The Korean psychological thriller Bluebeard has enough plot threads, swerves, twists, and fake outs to fill more than just a single film, but there are so many that the effect in a single movie is numbing and dull. Technically, once the ending arrives and all is revealed things will make sense, but it’s a slog to get there and even though it all adds up (more or less), so much has happened and so much energy and momentum has been expended that it all comes across as silly instead of intelligent.
Dr. Byun Seung-hoon (Cho Jin-Woong, quite good in a demanding performance) has become a physical and emotional wreck. He’s barely sleeping thanks to a recent split from an ex-wife he seems unable to move on from. He lost his cushy job in Gangham and has now moved to the more working class borough of Hwajung City, performing colonoscopies at a busy internal medicine clinic. With his once well-to-do lifestyle behind him, he now lives in a cramped loft above a butcher shop. One day while performing a colonoscopy on his sedated and possibly senile elderly landlord, Dr. Byun hears what he believes to be a murder confession.

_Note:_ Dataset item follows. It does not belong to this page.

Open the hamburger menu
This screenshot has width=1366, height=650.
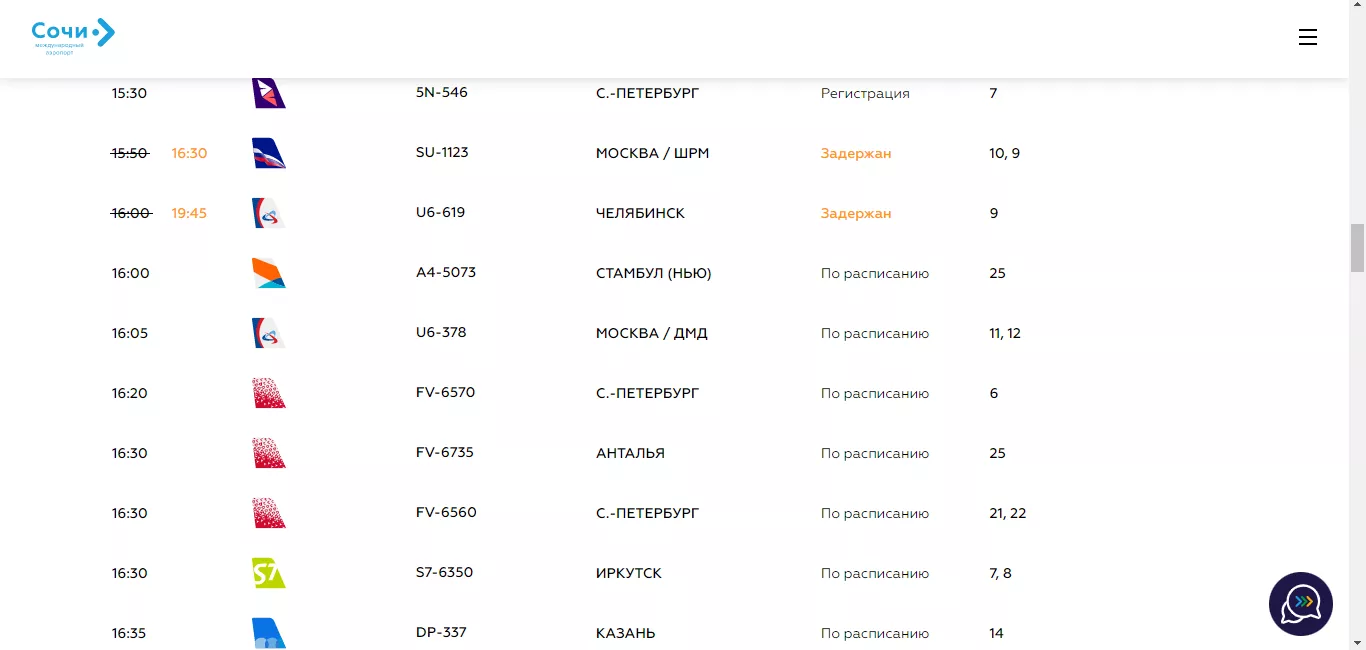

The perceived confession could be tied to recent reports of severed body parts washing ashore following the spring thaw of the Han River, but then again, people say a lot of weird stuff while they’re knocked out for a colonoscopy (apparently everyone does in this world). Dr. Byun begins to suspect that the old man and his adult son are serial killers, so he begins assembling proof to back up his theory, including the discovery of a severed human head in the butcher shop. It’s proof that will also shed light on Dr. Byun’s currently tenuous state of mental well being.
Bluebeard is the first feature from South Korean writer-director Lee Soo-youn since his well received debut feature The Uninvited back in 2003, and it bears all the “swing for the fences” hallmarks of someone worried they might never work again. Relying heavily on every trick from the Alfred Hitchcock playbook, Soo-youn tries mightily to infuse every sequence with as many dangling threads as possible. For the first 80 minutes of Bluebeard, it’s hard to tell if what the viewer is seeing is real or if it’s a dream. Dr. Byun could be making this entire thing up in his head, and his own tragic circumstances are manifesting themselves as waking nightmares. Indeed, Bluebeard has about half a dozen or more jump scare moments of Dr. Byun suddenly awakening in a panic than any film should have. There are so many “it was only a dream” moments that the Freddy Krueger would tell Soo-youn to cool it.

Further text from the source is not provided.